Supplied material:

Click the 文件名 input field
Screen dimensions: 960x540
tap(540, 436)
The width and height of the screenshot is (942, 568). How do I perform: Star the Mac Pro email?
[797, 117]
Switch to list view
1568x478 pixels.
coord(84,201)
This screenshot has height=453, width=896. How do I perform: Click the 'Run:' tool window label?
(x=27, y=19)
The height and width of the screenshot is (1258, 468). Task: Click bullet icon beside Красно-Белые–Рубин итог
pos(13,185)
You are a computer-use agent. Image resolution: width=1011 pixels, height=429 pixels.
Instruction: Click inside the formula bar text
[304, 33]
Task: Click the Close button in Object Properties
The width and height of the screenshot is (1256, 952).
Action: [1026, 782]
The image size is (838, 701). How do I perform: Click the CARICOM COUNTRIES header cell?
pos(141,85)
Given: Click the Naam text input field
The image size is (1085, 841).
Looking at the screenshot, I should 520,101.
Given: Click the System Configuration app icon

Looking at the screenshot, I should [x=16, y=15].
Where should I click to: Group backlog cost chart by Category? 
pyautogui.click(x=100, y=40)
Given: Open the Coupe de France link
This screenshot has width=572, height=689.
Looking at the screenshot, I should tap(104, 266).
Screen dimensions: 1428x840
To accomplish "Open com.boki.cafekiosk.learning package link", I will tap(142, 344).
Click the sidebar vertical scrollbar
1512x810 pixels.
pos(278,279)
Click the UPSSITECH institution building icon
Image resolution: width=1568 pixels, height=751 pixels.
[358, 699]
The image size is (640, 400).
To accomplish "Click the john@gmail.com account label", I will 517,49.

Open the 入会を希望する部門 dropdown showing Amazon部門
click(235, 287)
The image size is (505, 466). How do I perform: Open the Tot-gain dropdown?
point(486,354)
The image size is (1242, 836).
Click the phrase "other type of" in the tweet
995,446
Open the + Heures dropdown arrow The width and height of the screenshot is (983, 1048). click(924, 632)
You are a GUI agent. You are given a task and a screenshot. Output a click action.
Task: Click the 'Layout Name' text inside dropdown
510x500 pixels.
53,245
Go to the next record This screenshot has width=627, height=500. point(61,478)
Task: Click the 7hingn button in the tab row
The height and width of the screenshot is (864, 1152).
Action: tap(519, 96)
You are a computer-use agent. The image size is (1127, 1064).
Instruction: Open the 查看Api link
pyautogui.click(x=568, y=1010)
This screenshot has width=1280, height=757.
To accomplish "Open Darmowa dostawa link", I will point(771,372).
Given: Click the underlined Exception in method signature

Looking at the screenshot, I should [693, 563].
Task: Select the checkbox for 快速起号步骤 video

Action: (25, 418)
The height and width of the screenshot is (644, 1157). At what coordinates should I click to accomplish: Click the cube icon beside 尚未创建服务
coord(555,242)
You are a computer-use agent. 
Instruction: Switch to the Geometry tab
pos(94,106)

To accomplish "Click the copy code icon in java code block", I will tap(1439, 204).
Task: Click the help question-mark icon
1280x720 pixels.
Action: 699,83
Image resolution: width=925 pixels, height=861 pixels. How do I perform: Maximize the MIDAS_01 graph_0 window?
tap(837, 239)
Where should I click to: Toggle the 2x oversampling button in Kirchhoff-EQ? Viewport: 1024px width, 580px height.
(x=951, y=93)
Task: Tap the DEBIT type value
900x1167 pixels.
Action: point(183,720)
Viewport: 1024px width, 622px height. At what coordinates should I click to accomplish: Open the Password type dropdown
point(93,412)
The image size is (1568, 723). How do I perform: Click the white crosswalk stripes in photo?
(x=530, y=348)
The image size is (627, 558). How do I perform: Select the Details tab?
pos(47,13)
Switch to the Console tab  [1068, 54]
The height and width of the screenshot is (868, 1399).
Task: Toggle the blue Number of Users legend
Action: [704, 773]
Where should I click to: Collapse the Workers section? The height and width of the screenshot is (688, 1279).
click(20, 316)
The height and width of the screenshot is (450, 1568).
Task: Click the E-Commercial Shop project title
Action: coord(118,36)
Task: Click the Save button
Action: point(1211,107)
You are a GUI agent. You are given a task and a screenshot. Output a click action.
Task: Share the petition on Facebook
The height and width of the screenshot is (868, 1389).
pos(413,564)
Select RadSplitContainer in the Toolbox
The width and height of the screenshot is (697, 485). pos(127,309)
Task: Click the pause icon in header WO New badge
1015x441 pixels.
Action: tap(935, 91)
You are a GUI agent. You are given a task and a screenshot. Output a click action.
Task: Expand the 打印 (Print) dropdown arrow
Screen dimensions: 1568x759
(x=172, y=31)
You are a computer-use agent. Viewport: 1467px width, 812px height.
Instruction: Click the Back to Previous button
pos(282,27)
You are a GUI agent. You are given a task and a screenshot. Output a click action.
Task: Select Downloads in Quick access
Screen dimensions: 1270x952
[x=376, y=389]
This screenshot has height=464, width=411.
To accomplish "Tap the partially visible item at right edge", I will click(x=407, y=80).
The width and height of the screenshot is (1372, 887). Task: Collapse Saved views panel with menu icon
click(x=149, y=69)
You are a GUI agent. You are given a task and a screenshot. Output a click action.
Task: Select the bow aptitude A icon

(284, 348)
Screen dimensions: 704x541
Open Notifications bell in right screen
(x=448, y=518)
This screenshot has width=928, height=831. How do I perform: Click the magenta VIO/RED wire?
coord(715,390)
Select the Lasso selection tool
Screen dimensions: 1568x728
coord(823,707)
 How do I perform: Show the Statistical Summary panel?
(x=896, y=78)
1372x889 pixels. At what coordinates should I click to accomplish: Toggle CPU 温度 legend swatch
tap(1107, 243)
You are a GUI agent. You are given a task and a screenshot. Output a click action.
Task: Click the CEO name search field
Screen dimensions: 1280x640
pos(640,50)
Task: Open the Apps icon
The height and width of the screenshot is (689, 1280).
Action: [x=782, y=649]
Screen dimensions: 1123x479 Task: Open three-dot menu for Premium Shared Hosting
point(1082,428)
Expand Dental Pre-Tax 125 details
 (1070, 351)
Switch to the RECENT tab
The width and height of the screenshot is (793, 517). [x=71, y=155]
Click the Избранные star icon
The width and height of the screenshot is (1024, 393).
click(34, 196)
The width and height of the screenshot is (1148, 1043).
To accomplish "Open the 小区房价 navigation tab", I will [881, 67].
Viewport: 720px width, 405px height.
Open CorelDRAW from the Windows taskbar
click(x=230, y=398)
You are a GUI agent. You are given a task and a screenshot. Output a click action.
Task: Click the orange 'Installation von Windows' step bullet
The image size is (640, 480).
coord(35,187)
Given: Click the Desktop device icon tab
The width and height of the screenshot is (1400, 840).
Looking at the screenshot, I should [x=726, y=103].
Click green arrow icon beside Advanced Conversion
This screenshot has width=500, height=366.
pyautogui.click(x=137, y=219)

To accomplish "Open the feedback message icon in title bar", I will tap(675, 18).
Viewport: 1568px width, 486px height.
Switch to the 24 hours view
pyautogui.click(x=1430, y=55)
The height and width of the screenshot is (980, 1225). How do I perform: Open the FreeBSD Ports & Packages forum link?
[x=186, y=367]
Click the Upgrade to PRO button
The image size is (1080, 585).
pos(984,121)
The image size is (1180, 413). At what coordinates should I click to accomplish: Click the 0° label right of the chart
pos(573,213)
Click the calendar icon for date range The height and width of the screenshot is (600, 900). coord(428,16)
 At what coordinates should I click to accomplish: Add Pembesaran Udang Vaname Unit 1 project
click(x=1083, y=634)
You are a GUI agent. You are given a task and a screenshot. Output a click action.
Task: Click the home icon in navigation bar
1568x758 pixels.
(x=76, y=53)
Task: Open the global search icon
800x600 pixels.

Task description:
Rewrite every one of the records above, changing each "dropdown" to "drop-down list" and leaving everything else unchanged.

Answer to this problem:
Click the 文件名 input field
Screen dimensions: 960x540
tap(540, 436)
The width and height of the screenshot is (942, 568). How do I perform: Star the Mac Pro email?
[797, 117]
Switch to list view
1568x478 pixels.
coord(84,201)
This screenshot has height=453, width=896. How do I perform: Click the 'Run:' tool window label?
(x=27, y=19)
The height and width of the screenshot is (1258, 468). Task: Click bullet icon beside Красно-Белые–Рубин итог
pos(13,185)
You are a computer-use agent. Image resolution: width=1011 pixels, height=429 pixels.
Instruction: Click inside the formula bar text
[304, 33]
Task: Click the Close button in Object Properties
The width and height of the screenshot is (1256, 952).
Action: [1026, 782]
The image size is (838, 701). How do I perform: Click the CARICOM COUNTRIES header cell?
pos(141,85)
Given: Click the Naam text input field
The image size is (1085, 841).
Looking at the screenshot, I should 520,101.
Given: Click the System Configuration app icon

Looking at the screenshot, I should [x=16, y=15].
Where should I click to: Group backlog cost chart by Category? 
pyautogui.click(x=100, y=40)
Given: Open the Coupe de France link
This screenshot has width=572, height=689.
Looking at the screenshot, I should tap(104, 266).
Screen dimensions: 1428x840
To accomplish "Open com.boki.cafekiosk.learning package link", I will tap(142, 344).
Click the sidebar vertical scrollbar
1512x810 pixels.
pos(278,279)
Click the UPSSITECH institution building icon
Image resolution: width=1568 pixels, height=751 pixels.
[358, 699]
The image size is (640, 400).
To accomplish "Click the john@gmail.com account label", I will 517,49.

Open the 入会を希望する部門 drop-down list showing Amazon部門
click(235, 287)
The image size is (505, 466). How do I perform: Open the Tot-gain drop-down list?
point(486,354)
The image size is (1242, 836).
Click the phrase "other type of" in the tweet
995,446
Open the + Heures drop-down list arrow The width and height of the screenshot is (983, 1048). click(924, 632)
You are a GUI agent. You are given a task and a screenshot. Output a click action.
Task: Click the 'Layout Name' text inside drop-down list
510x500 pixels.
53,245
Go to the next record This screenshot has width=627, height=500. point(61,478)
Task: Click the 7hingn button in the tab row
The height and width of the screenshot is (864, 1152).
Action: tap(519, 96)
You are a computer-use agent. The image size is (1127, 1064).
Instruction: Open the 查看Api link
pyautogui.click(x=568, y=1010)
This screenshot has width=1280, height=757.
To accomplish "Open Darmowa dostawa link", I will point(771,372).
Given: Click the underlined Exception in method signature

Looking at the screenshot, I should [693, 563].
Task: Select the checkbox for 快速起号步骤 video

Action: (25, 418)
The height and width of the screenshot is (644, 1157). At what coordinates should I click to accomplish: Click the cube icon beside 尚未创建服务
coord(555,242)
You are a computer-use agent. 
Instruction: Switch to the Geometry tab
pos(94,106)

To accomplish "Click the copy code icon in java code block", I will tap(1439, 204).
Task: Click the help question-mark icon
1280x720 pixels.
Action: 699,83
Image resolution: width=925 pixels, height=861 pixels. How do I perform: Maximize the MIDAS_01 graph_0 window?
tap(837, 239)
Where should I click to: Toggle the 2x oversampling button in Kirchhoff-EQ? Viewport: 1024px width, 580px height.
(x=951, y=93)
Task: Tap the DEBIT type value
900x1167 pixels.
Action: point(183,720)
Viewport: 1024px width, 622px height. At what coordinates should I click to accomplish: Open the Password type drop-down list
point(93,412)
The image size is (1568, 723). How do I perform: Click the white crosswalk stripes in photo?
(x=530, y=348)
The image size is (627, 558). How do I perform: Select the Details tab?
pos(47,13)
Switch to the Console tab  [1068, 54]
The height and width of the screenshot is (868, 1399).
Task: Toggle the blue Number of Users legend
Action: [704, 773]
Where should I click to: Collapse the Workers section? The height and width of the screenshot is (688, 1279).
click(20, 316)
The height and width of the screenshot is (450, 1568).
Task: Click the E-Commercial Shop project title
Action: coord(118,36)
Task: Click the Save button
Action: point(1211,107)
You are a GUI agent. You are given a task and a screenshot. Output a click action.
Task: Share the petition on Facebook
The height and width of the screenshot is (868, 1389).
pos(413,564)
Select RadSplitContainer in the Toolbox
The width and height of the screenshot is (697, 485). pos(127,309)
Task: Click the pause icon in header WO New badge
1015x441 pixels.
Action: tap(935, 91)
You are a GUI agent. You are given a task and a screenshot. Output a click action.
Task: Expand the 打印 (Print) drop-down list arrow
Screen dimensions: 1568x759
(x=172, y=31)
You are a computer-use agent. Viewport: 1467px width, 812px height.
Instruction: Click the Back to Previous button
pos(282,27)
You are a GUI agent. You are given a task and a screenshot. Output a click action.
Task: Select Downloads in Quick access
Screen dimensions: 1270x952
[x=376, y=389]
This screenshot has height=464, width=411.
To accomplish "Tap the partially visible item at right edge", I will click(x=407, y=80).
The width and height of the screenshot is (1372, 887). Task: Collapse Saved views panel with menu icon
click(x=149, y=69)
You are a GUI agent. You are given a task and a screenshot. Output a click action.
Task: Select the bow aptitude A icon

(284, 348)
Screen dimensions: 704x541
Open Notifications bell in right screen
(x=448, y=518)
This screenshot has width=928, height=831. How do I perform: Click the magenta VIO/RED wire?
coord(715,390)
Select the Lasso selection tool
Screen dimensions: 1568x728
coord(823,707)
 How do I perform: Show the Statistical Summary panel?
(x=896, y=78)
1372x889 pixels. At what coordinates should I click to accomplish: Toggle CPU 温度 legend swatch
tap(1107, 243)
You are a GUI agent. You are given a task and a screenshot. Output a click action.
Task: Click the CEO name search field
Screen dimensions: 1280x640
pos(640,50)
Task: Open the Apps icon
The height and width of the screenshot is (689, 1280).
Action: [x=782, y=649]
Screen dimensions: 1123x479 Task: Open three-dot menu for Premium Shared Hosting
point(1082,428)
Expand Dental Pre-Tax 125 details
 (1070, 351)
Switch to the RECENT tab
The width and height of the screenshot is (793, 517). [x=71, y=155]
Click the Избранные star icon
The width and height of the screenshot is (1024, 393).
click(34, 196)
The width and height of the screenshot is (1148, 1043).
To accomplish "Open the 小区房价 navigation tab", I will [881, 67].
Viewport: 720px width, 405px height.
Open CorelDRAW from the Windows taskbar
click(x=230, y=398)
You are a GUI agent. You are given a task and a screenshot. Output a click action.
Task: Click the orange 'Installation von Windows' step bullet
The image size is (640, 480).
coord(35,187)
Given: Click the Desktop device icon tab
The width and height of the screenshot is (1400, 840).
Looking at the screenshot, I should [x=726, y=103].
Click green arrow icon beside Advanced Conversion
This screenshot has width=500, height=366.
pyautogui.click(x=137, y=219)

To accomplish "Open the feedback message icon in title bar", I will tap(675, 18).
Viewport: 1568px width, 486px height.
Switch to the 24 hours view
pyautogui.click(x=1430, y=55)
The height and width of the screenshot is (980, 1225). How do I perform: Open the FreeBSD Ports & Packages forum link?
[x=186, y=367]
Click the Upgrade to PRO button
The image size is (1080, 585).
pos(984,121)
The image size is (1180, 413). At what coordinates should I click to accomplish: Click the 0° label right of the chart
pos(573,213)
Click the calendar icon for date range The height and width of the screenshot is (600, 900). coord(428,16)
 At what coordinates should I click to accomplish: Add Pembesaran Udang Vaname Unit 1 project
click(x=1083, y=634)
You are a GUI agent. You are given a task and a screenshot. Output a click action.
Task: Click the home icon in navigation bar
1568x758 pixels.
(x=76, y=53)
Task: Open the global search icon
800x600 pixels.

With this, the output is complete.